Dichas revisiones eran aleatorias y podían asaltar a cualquier transeúnte desprevenido. Y ante tal situación, la comunidad atinó a reducir sus incursiones por las calles de la capital. Ítalos optó también por lo mismo. Dejó de asistir a sus trabajos y se confinó en la posada a la espera de mejores noticias. Además, no tenía ninguna intención de salir de allí hasta que terminara su estudio personal de sus libros.

Emiria era una de las pocas que tenía plena libertad para pasear en las calles pues las sospechas no recaían en las mujeres. Ítalos había podido notar la mirada de reserva que ella le dirigía esporádicamente, pero la dejó ser. No habían hablado propiamente desde la vez en que ambos habían compartido un beso e Ítalos esperaba realmente no hacerlo. Había notado también que durante la asamblea, ella más había parecido alguien imparcial en lugar de desplegar el apoyo partidario que le había ofrecido siempre. Sin embargo, casi podía comprenderla. Asumía que ella debía estar algo atribulada con la situación, y aquello era otra de las diferencias con su actitud draconiana, pues ellos antes nunca habían permitido que sus emociones nublaran su juicio.

Con el paso de los días, la cordialidad habitual que se tenían regresó nuevamente, y él se sintió aliviado de al menos no haber perdido a una amiga.

—¿Sabes? No dejas de tener ese aire apesumbrado —dijo Emiria un día, cuando le dejó otra vez la bandeja con el almuerzo.

—Debe ser porque esto no es tan fácil como parece —opinó Ítalos señalando el libro que tenía en sus manos y la ruma de papeles y pergaminos con gráficos y escritos que él mismo había hecho.

—No me refiero a eso, y lo sabes.

Ítalos calló, le pareció algo extraño que fuera Emiria quien hiciera alusión a Zuzum. Él mismo no había querido adentrarse en su recuerdo, el haber tenido la mente ocupada le había ayudado bastante.

La memoria de lo sucedido aún yacía fresca pero él se forzaba a no rememorarlo, a replegarlo en un rincón lejano de su cabeza. De alguna manera, se había empezado a formar la idea de que con el tiempo podría superar aquella herida. No estaba seguro de que fuera posible pero quería tener la certeza inventada de que podría lidiar con aquella nueva realidad, aceptarla y seguir. No era que tuviera otra opción.

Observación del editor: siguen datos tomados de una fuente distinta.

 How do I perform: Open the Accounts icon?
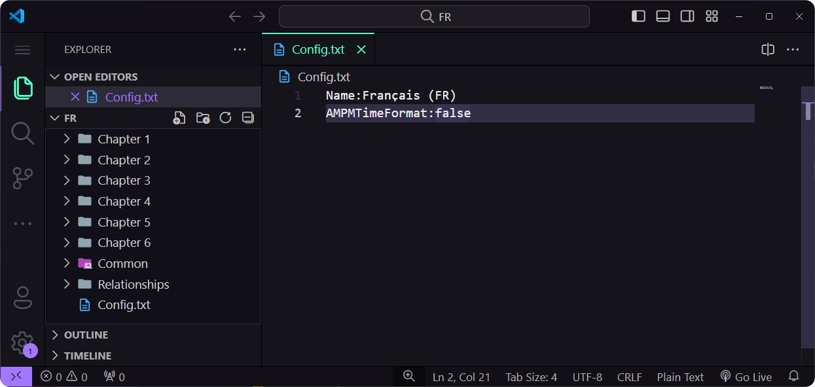coord(22,298)
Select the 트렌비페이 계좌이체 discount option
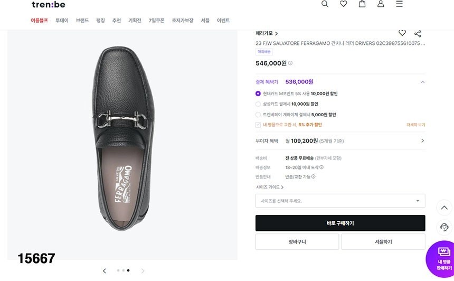The image size is (454, 281). [x=258, y=115]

Y por supuesto, sea como fuera, estaba seguro de que jamás podría olvidar.

—¿Sabes? —prosiguió Emiria, parecía indecisa en hablar o no—. Es noticia allá en las calles, están preparando la iglesia con decoraciones y todo...

—¿Qué es noticia?

—Que pronto va a haber una boda de nobles —terminó ella, mirando a un lado, indiferente—. En un par de semanas.

Fue como si le tiraran una piedra al estómago, Ítalos bajó la mirada y volvió a revolver sus papeles, de forma desordenada.

—Ah... ya veo.

Sintió la mirada juiciosa de Emiria pero no agregó nada más.

—Es mejor que lo sepas —concluyó ella—. Parece que ella ya cerró este asunto, tú deberías hacer lo mismo.

Luego de que lo dejó sólo, Ítalos no estuvo seguro si es que podría volverse a concentrar en su trabajo en las próximas horas. Desde la ventana se veía la noche caer, una noche que parecía triste y vacía. Pero no tenía por qué ser así.

Emiria tenía razón en algo. Había un cierre que se necesitaba hacer.